Calming my mind is perhaps the trickiest component for me during the taper period, as I feel so nervous and excited every single time I think about my race (which is, um, pretty much all the time these days!).  The goal of a sub-3:40 and my first BQ has been at the forefront of my thinking throughout this training cycle but now as the race is only days away I'm realizing it is time for me to LET GO.  It is time for me to relax my thinking and trust in my body's ability to get the job done on race day.  I have been re-reading a wonderful book (I last read it 12 years ago when I was training for my first marathon).  It is called Running Within and is written by Jerry Lynch and Warren Scott.  It is one of my very favorite running books and I highly recommend it to runners of all levels.

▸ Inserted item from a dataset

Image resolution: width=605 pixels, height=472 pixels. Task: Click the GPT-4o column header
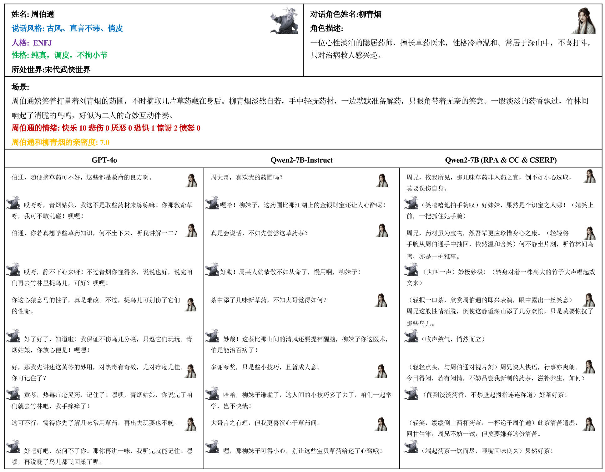[104, 160]
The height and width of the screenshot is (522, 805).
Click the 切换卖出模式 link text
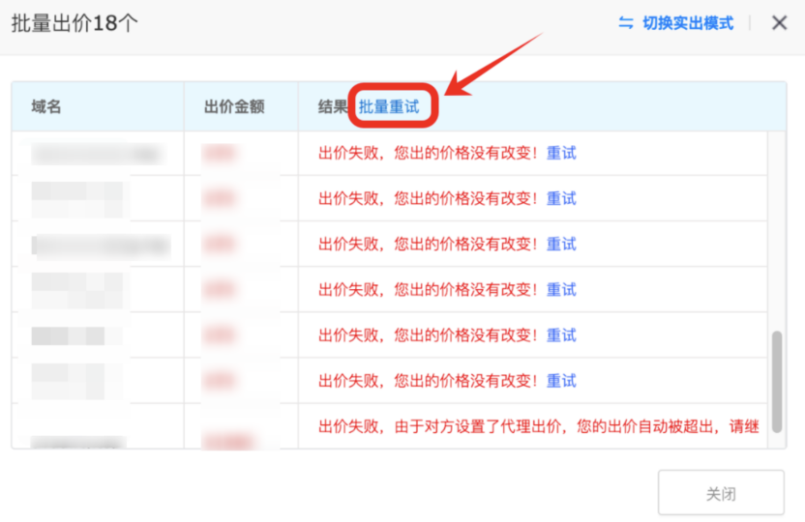tap(688, 23)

This past week I have been focusing on the sections in the book that explore effective ways to relax your mind and body while racing.  One of the pieces of advice that really speaks to me is to detach yourself from the outcome on race day.  When I first read this a light bulb went on in my head.  It was like the words just jumped out at me.  It's a little ironic that I've been so focused on my goal all season long but that come race day in order for me to perform at my best I will have to let go of this focus.  If the race is going well and I start thinking about accomplishing my goal I could get too excited - I may pick up my pace too soon or get emotional and mess up my rhythm or my form.  If I fall off my pace and it becomes apparent that I will not hit my goal, that could ruin my experience and make me feel completely miserable.  I REFUSE to let that happen.  So this week I am working on relaxing my mind, taking time to visualize myself on race day doing what I love best.  Setting my body free to do what it is trained to do.  Being in the moment and letting things happen.  Trusting in my training, trusting in my body and believing in myself.

I am embracing the purpose of my taper this week.  Butterflies are zipping and zooming around in my tummy and I can hardly think of anything other than Saturday morning, but I will take the time this week to relax my mind, rest my body, fuel and hydrate properly.  Race day is almost here!!

happy after my last long run before race day!